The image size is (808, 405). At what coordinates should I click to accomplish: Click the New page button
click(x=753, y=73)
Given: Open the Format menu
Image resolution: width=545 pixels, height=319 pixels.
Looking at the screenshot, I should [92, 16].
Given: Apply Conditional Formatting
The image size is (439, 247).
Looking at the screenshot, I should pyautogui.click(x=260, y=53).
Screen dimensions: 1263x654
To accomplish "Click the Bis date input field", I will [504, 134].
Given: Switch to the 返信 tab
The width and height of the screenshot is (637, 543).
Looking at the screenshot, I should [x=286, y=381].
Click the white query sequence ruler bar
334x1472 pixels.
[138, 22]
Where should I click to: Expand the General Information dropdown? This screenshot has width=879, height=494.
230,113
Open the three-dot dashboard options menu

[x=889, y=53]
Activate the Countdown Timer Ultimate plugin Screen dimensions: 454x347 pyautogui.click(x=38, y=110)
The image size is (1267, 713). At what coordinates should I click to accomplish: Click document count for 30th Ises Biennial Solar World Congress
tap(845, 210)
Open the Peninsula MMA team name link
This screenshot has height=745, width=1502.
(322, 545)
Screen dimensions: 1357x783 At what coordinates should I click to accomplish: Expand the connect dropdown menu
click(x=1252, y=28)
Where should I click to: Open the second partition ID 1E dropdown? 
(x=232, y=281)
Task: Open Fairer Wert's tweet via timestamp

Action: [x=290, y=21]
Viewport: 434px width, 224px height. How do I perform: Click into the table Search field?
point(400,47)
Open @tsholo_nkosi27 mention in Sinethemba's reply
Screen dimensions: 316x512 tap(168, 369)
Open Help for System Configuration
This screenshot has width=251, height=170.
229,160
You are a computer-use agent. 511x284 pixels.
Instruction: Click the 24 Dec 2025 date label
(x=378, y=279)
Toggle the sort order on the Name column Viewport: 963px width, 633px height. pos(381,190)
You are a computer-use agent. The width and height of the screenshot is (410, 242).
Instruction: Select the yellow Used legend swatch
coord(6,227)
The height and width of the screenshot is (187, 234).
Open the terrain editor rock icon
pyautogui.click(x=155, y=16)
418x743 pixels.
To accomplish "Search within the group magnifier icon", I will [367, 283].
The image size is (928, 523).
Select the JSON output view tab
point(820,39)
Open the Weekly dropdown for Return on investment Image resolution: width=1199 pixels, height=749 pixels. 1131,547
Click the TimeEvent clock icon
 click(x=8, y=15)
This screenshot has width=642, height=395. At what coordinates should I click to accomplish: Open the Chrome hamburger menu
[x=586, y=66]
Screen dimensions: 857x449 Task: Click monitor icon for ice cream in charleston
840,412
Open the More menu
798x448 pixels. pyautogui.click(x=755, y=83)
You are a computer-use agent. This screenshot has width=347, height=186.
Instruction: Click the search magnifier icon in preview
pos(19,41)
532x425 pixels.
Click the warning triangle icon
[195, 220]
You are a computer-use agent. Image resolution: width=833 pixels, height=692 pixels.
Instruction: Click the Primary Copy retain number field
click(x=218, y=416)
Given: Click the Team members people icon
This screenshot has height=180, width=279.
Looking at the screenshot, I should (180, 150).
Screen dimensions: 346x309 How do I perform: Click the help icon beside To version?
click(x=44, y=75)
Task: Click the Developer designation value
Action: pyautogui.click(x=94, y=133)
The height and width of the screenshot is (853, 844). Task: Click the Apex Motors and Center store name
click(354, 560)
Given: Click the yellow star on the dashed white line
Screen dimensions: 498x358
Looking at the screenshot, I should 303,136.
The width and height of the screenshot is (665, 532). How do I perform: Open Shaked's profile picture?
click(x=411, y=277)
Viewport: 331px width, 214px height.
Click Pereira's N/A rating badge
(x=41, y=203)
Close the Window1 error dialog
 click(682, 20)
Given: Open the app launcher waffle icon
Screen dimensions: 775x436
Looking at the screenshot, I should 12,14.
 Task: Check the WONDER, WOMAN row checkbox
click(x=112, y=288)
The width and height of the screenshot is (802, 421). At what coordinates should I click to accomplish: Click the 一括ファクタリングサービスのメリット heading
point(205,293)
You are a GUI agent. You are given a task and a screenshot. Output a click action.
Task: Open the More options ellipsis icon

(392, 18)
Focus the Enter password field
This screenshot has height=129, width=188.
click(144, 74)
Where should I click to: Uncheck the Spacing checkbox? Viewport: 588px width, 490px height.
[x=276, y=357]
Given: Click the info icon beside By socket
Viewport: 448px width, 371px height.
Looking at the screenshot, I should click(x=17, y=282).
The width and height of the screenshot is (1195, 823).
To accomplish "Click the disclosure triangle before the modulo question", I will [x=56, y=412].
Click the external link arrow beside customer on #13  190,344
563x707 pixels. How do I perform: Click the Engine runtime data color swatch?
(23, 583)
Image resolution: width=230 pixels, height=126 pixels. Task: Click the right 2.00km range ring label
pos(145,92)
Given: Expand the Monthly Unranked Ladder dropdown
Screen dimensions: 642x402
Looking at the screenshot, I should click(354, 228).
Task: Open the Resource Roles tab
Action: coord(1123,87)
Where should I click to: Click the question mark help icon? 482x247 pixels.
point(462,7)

● HOW TO COMPLETE THIS TASK
Find the line containing "563x707 pixels. How" in the data above. Please transcribe it and every line after it, exactly.

● TASK RESULT
563x707 pixels. How do I perform: Click the Engine runtime data color swatch?
(23, 583)
Image resolution: width=230 pixels, height=126 pixels. Task: Click the right 2.00km range ring label
pos(145,92)
Given: Expand the Monthly Unranked Ladder dropdown
Screen dimensions: 642x402
Looking at the screenshot, I should click(354, 228).
Task: Open the Resource Roles tab
Action: coord(1123,87)
Where should I click to: Click the question mark help icon? 482x247 pixels.
point(462,7)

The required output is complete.